Als der Ritter sich mit seiner kleinen Schar dem Lager näherte, fiel ihm auf, daß auf der die Straße beherrschenden Sand-Höhe mehr als die drei von ihm hier aufgestellten Reiter Wache hielten: er sah wohl ein halbes Dutzend Helme sich scharf von dem tief blauen Horizont der Wüste abheben. Und während er noch über die Ursache nachsann, sprengte einer davon eilfertig ihm entgegen. Staub- und Sandwolken des Wüstenbodens verhüllten ihn, sobald sein Pferd aussprengte: so konnte ihn Friedmuth nicht erkennen, bis der Reiter dicht vor ihm hielt. Der sprang ab und umklammerte des Ritters Knie: erst jetzt erkannte dieser den heftig Bewegten.

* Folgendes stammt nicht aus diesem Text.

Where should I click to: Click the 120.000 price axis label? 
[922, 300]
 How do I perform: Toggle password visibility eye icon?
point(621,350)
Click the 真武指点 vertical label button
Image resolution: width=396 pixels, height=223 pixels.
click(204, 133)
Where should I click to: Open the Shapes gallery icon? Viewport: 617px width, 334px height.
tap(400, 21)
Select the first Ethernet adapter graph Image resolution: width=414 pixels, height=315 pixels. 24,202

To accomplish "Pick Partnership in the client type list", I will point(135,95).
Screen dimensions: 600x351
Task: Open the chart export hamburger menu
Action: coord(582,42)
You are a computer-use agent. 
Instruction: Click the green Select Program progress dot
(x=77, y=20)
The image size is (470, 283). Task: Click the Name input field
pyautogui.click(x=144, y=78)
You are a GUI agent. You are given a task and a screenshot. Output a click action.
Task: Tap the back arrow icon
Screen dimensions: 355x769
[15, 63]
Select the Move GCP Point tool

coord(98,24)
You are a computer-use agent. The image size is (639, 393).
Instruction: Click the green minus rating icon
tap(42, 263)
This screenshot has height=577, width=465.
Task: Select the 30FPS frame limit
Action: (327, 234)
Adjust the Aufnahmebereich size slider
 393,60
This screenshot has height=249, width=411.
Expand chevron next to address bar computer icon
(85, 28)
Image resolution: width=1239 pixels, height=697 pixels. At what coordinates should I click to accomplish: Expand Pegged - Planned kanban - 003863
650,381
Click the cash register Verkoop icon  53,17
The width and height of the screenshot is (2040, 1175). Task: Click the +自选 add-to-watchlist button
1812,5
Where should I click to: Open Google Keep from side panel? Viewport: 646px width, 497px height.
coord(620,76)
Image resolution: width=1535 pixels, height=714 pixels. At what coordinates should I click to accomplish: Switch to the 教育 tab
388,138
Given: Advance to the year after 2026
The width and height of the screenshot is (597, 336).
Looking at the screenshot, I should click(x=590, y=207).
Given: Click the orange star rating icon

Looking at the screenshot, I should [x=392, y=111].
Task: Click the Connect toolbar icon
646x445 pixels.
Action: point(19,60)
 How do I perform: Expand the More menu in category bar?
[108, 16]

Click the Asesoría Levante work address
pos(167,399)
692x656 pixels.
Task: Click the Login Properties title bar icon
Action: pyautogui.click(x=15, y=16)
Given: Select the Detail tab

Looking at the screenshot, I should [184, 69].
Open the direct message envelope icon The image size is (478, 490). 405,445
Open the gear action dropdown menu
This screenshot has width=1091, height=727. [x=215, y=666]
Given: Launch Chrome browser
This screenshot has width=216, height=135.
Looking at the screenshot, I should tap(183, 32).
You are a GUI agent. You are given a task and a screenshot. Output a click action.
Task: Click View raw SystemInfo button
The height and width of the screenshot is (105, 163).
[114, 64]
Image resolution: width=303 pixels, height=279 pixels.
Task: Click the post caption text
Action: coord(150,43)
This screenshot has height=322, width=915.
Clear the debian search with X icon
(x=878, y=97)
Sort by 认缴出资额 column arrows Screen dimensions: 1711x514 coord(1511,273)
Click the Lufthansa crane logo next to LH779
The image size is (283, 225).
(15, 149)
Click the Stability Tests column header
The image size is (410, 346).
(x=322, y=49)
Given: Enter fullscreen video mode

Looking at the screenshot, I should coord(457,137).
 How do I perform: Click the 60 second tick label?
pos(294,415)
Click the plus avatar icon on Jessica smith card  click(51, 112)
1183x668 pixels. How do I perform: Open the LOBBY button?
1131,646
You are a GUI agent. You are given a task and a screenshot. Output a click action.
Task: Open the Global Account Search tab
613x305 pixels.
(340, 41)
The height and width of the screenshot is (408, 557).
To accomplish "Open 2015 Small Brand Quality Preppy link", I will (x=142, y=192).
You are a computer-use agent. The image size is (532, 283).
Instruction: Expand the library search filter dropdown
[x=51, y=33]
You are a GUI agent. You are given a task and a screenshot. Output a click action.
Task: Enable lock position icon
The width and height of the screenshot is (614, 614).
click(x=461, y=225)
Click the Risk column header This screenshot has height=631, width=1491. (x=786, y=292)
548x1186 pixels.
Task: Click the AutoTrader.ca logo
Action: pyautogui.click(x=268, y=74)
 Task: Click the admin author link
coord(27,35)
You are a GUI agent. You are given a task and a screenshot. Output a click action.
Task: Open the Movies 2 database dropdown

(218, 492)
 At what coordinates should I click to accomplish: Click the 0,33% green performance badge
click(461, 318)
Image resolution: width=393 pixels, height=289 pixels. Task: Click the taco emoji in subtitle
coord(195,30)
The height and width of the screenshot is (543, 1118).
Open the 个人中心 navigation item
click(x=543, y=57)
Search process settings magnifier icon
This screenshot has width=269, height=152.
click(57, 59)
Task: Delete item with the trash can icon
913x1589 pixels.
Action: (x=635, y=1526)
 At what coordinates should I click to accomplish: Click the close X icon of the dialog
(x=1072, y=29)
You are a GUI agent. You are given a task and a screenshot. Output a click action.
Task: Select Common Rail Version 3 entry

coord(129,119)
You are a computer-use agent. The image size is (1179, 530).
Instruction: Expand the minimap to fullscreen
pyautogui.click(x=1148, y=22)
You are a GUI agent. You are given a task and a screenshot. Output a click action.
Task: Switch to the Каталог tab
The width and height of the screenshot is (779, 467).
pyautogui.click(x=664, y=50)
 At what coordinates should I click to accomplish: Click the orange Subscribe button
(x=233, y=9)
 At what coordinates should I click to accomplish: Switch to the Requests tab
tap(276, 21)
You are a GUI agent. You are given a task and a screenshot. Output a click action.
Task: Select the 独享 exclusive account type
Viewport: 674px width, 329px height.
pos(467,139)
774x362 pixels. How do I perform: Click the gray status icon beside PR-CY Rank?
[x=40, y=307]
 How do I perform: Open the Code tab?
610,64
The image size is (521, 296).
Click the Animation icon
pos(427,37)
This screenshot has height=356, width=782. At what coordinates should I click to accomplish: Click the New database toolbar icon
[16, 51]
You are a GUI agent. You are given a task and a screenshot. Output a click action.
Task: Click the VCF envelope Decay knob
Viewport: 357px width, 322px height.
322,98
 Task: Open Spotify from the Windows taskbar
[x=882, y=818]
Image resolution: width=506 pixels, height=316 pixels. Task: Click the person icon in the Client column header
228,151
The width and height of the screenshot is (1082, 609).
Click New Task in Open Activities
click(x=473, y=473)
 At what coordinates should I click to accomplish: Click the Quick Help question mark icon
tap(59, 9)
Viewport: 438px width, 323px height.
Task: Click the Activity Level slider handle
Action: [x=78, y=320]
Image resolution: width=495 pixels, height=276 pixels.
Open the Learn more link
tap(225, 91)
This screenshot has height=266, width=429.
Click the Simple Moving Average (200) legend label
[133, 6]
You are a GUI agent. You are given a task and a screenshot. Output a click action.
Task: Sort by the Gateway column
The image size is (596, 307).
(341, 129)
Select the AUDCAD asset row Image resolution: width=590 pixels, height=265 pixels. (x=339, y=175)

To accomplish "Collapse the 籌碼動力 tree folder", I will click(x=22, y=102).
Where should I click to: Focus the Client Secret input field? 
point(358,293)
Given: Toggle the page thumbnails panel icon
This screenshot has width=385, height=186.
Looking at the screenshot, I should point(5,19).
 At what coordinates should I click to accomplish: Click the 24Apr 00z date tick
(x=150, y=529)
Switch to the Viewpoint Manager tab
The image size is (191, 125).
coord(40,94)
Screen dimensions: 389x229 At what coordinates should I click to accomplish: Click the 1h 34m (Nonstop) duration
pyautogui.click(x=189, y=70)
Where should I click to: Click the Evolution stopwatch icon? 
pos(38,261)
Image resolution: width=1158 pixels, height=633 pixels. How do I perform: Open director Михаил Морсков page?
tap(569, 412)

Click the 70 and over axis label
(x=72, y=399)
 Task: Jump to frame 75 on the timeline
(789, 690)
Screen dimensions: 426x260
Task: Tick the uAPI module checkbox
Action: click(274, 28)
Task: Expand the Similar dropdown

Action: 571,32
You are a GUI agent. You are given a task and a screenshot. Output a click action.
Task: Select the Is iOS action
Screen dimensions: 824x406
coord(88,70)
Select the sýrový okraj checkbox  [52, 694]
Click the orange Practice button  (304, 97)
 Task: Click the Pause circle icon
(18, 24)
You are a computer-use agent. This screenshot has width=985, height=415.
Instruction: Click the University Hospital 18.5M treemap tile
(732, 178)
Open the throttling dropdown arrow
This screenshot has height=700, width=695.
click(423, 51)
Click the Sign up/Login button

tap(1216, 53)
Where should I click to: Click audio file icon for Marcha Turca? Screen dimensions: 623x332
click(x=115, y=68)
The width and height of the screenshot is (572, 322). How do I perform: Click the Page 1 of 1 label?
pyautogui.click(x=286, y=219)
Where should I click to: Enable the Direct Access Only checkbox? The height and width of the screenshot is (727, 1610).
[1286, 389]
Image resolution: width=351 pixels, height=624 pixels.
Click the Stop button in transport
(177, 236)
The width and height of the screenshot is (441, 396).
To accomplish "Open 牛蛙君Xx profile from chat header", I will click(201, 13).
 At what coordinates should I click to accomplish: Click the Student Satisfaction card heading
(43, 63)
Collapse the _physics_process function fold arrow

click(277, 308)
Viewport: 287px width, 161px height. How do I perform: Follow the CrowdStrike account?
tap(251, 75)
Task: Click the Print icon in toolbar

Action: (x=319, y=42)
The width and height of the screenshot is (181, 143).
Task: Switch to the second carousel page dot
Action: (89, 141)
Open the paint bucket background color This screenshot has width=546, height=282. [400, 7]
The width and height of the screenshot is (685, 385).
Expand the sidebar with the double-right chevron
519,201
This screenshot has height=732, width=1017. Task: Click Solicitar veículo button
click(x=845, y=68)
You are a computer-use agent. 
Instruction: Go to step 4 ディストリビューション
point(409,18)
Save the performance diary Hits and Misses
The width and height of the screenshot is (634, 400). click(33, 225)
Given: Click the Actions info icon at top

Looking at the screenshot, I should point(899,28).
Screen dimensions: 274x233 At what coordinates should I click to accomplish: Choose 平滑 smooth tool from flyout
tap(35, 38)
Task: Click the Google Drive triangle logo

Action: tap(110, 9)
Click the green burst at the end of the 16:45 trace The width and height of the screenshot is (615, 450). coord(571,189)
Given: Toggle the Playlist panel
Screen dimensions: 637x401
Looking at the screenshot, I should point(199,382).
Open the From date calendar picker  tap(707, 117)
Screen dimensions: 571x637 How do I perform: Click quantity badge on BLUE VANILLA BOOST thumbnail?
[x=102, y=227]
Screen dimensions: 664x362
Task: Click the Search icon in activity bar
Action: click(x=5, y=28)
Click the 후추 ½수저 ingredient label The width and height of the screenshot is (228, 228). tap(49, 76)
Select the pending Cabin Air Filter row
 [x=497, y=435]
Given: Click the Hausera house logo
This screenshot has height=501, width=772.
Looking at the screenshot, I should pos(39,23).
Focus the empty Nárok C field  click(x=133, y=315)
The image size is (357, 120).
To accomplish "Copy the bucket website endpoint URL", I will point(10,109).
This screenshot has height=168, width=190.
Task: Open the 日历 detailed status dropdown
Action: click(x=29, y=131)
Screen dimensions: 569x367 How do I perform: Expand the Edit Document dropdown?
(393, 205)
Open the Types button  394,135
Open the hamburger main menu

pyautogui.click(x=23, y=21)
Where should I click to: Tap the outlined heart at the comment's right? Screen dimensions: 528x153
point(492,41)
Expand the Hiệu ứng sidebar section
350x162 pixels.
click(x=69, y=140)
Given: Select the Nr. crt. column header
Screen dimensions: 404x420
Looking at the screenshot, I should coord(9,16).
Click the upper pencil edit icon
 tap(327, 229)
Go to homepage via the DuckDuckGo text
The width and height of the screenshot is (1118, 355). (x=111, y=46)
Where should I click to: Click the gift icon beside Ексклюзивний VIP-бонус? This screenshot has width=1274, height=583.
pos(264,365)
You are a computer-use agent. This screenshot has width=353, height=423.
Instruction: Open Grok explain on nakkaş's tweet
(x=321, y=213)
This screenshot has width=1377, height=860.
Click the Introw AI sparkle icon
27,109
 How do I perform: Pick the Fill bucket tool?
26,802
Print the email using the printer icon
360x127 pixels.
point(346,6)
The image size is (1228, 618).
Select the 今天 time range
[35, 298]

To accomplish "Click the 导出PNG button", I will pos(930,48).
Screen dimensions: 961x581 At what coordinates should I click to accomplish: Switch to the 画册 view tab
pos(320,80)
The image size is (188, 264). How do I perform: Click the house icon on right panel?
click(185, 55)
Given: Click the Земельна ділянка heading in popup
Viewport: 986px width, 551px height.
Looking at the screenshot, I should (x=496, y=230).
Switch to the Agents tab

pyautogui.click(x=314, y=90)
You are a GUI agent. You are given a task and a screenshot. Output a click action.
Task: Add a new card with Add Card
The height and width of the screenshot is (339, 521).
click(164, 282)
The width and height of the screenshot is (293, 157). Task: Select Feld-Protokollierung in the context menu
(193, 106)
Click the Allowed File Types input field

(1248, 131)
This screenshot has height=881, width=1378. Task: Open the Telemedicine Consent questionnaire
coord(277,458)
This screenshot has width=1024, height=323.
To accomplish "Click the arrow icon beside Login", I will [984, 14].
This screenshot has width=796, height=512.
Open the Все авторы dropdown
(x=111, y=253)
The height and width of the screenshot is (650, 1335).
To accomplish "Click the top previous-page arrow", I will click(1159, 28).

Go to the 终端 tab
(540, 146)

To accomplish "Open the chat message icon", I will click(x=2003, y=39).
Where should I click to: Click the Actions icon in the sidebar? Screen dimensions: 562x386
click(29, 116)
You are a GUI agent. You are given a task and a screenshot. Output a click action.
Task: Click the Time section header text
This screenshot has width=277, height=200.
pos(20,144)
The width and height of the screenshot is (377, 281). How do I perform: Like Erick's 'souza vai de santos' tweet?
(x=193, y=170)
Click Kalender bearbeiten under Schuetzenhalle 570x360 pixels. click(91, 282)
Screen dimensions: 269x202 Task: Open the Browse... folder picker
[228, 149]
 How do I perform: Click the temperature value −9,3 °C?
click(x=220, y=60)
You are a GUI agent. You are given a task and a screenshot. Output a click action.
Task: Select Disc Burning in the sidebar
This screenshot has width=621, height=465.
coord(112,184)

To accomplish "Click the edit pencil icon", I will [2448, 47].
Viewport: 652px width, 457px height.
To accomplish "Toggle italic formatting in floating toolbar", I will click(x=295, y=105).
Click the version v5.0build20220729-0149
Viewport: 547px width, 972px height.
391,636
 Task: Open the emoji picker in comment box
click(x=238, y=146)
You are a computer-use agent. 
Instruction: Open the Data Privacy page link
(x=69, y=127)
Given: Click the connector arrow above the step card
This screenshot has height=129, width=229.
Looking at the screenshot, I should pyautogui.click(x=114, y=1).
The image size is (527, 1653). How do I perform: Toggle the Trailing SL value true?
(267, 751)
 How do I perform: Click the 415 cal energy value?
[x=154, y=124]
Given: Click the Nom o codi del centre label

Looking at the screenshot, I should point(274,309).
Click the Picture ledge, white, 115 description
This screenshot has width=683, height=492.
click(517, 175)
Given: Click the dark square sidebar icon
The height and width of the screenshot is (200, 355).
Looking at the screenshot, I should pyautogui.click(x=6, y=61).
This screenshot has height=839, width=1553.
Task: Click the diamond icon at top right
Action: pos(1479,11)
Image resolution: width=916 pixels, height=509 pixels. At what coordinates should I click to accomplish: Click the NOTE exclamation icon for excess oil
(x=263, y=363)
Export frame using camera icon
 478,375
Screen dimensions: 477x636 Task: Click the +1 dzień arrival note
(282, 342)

»Oswald!« rief er und richtete das graue Haupt empor, das sich, wie von Schmerz niedergebeugt, an den Bug des Hengstes gedrückt hatte. »Oswald!« Was hast du?«

»Ach theurer Herr!«

»Ist Übles geschehen? Wie ließest du mein Haus, die gute Fragsburg?«

»Sie steht unversehrt.«

»So ist der Berg gerutscht? Ist die Etsch ausgetreten?«

»Nein. Aber – Frau Wulfheid –«

»Was ist mit meiner Hausfrau?«

»Todt ist sie, Herr, gestorben und begraben!«

Mit einem Sprung war Friedmuth aus den Bügeln und stand neben dem Alten.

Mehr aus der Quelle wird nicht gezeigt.